L’embarras, c’est qu’il n’y avait pas contre elle de témoins sérieux. En réalité, il fallait la faire mourir sur une pièce unique. Il fallait que des magistrats chrétiens abusassent de sa confession, écrite par elle contre elle-même. Elle avait eu un moment de désespoir où elle essaya même de se tuer en s’enfonçant sous le ventre un bâton armé d’une épingle ; mais, n’y parvenant pas, elle avait repris à la vie et s’était relevée. Aux interrogatoires, elle montrait beaucoup d’assurance, réfutait les témoins avec force et vivacité, récriminait contre eux et les humiliait. Elle sentait que, par deux côtés, elle tenait ses juges ; elle ne faisait aucun aveu, et d’autre part, sur ses lèvres muettes, ils voyaient ou ils croyaient voir voltiger des noms redoutables de personnes puissantes qui, dénoncées par elle, les eussent terriblement embarrassés.

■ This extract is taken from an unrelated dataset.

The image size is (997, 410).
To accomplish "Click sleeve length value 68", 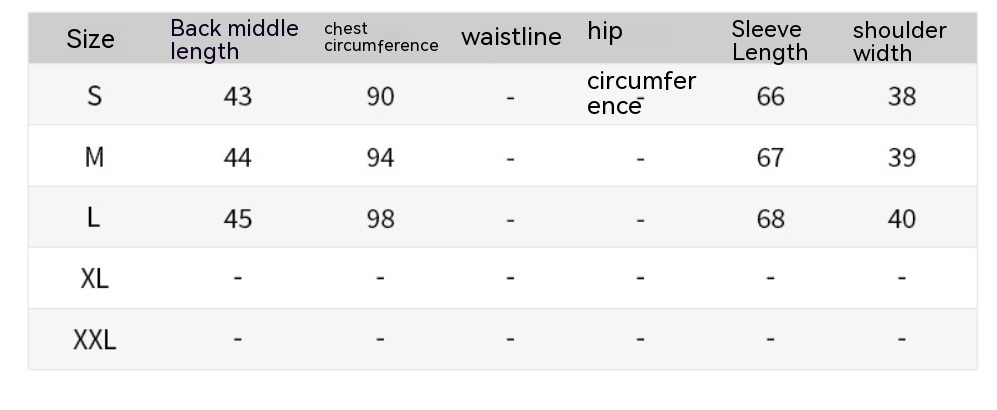I will click(x=770, y=218).
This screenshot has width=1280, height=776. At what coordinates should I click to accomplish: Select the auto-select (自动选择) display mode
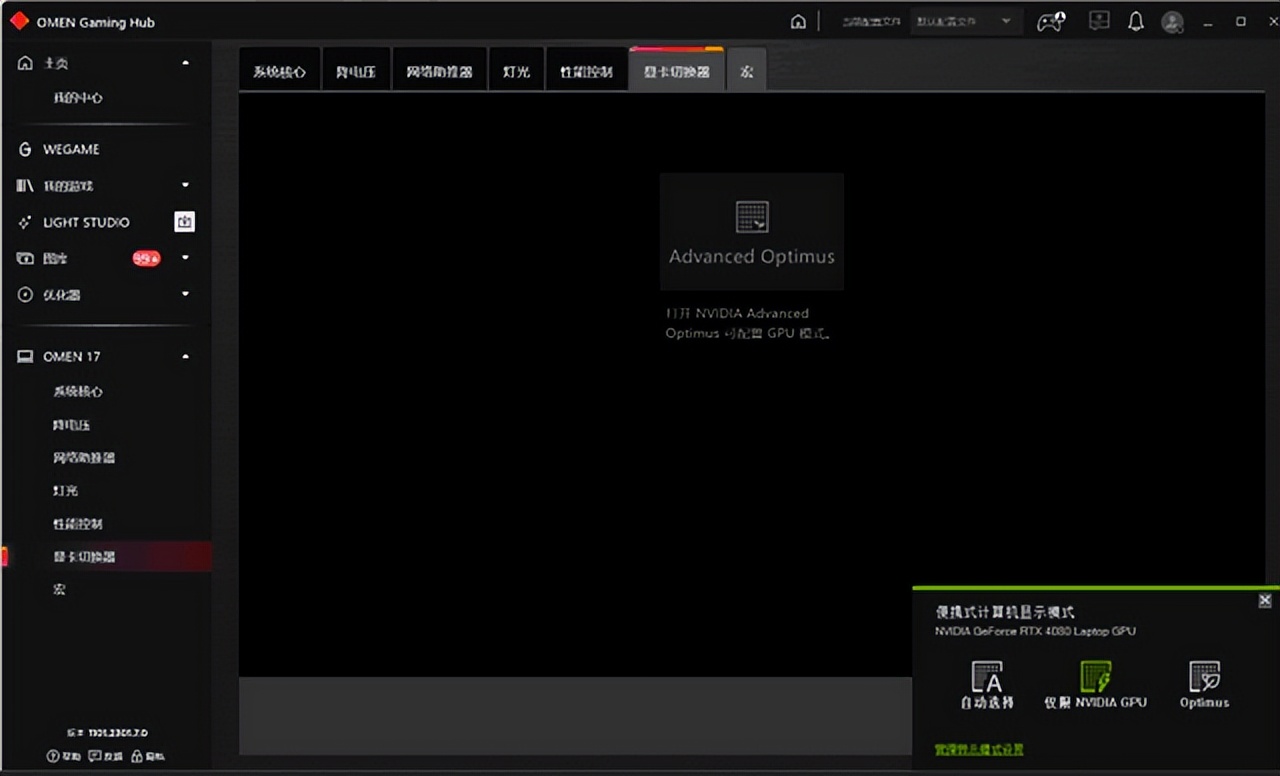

Elle pouvait reporter la terreur jusqu’aux rangs les plus élevés, et jusque dans Versailles, qui sait ? tout près du trône ! terribles incidens qui pouvaient la tenter, car, une fois lancés au procès, ils auraient prolongé sa vie.

On eut donc ce spectacle de voir les juges, émus et inquiets, cajoler l’accusée, la prier de mourir sans bruit, d’avouer pour son

  1. Procès-verbal manuscrit de l’huissier Maison, 15 juin 1676.
  2. Manuscrit de Pirot.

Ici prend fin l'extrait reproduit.